Alors qu'au parlement, la gauche rouge-verte, avec 62 des 130 sièges, avait déjà réussi à se rapprocher de la majorité absolue, ses deux candidats au gouvernement étaient en bonne position. D'autant plus que le démocrate-social Hans Martin Tschudi, qui avait raté sa réélection au premier tour, avait créé la surprise. Après huit ans au gouvernement, il a décidé de ne pas tenter une nouvelle fois sa chance et annoncé son retrait de la politique.

La victoire de l'historienne Eva Herzog, présidente du groupe socialiste au parlement, était quasiment acquise. Le député Vert Guy Morin pouvait compter sur sa popularité de médecin.

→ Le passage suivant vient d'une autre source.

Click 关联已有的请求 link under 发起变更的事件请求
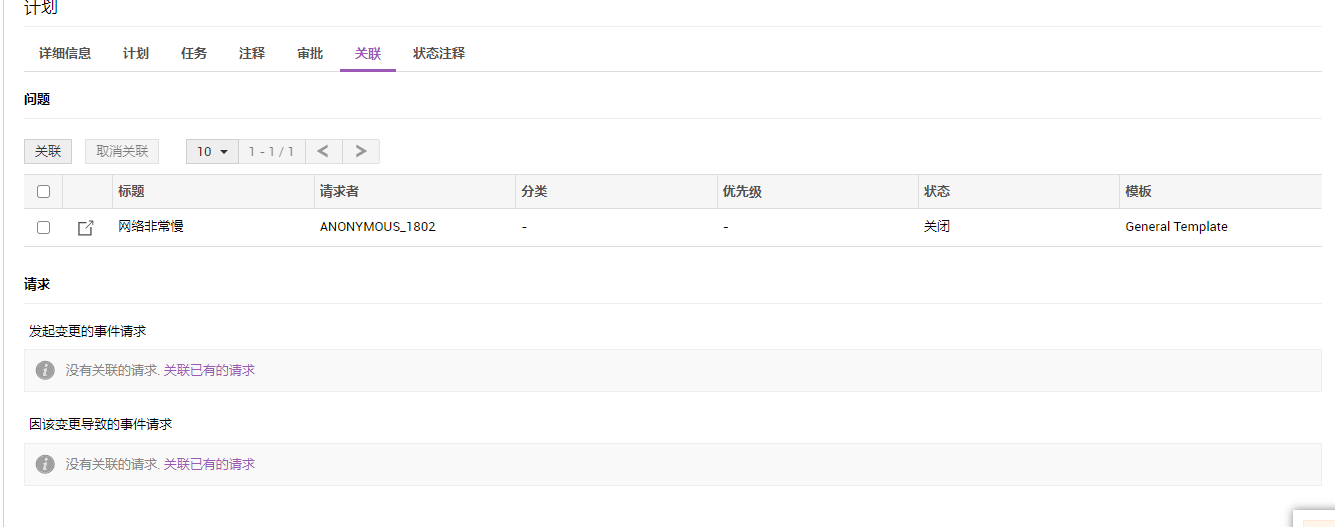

Mike Bammatter était lui peu connu dans son canton, où il n'a jamais occupé de mandat politique. Pendant la campagne, déjà, on murmurait que le candidat n'était pas forcément le meilleur cheval de l'écurie radicale. Ainsi, les partis bourgeois du centre ne sont pas arrivés à serrer les rangs. L'UDC n'avait donné aucune consigne de vote.

Alors que les majorités rouges-vertes se sont multipliées dans les grandes villes suisses ces derniers quinze ans, le glissement à gauche de Bâle n'est pas en soi une surprise. Mais au niveau cantonal, le fait est plus marquant. Bâle-Ville avait déjà connu une majorité de gauche de 1935 à 1950. Plus récemment, les cantons de Berne, Neuchâtel, Schaffhouse et Vaud ont connu chacun une brève majorité de gauche.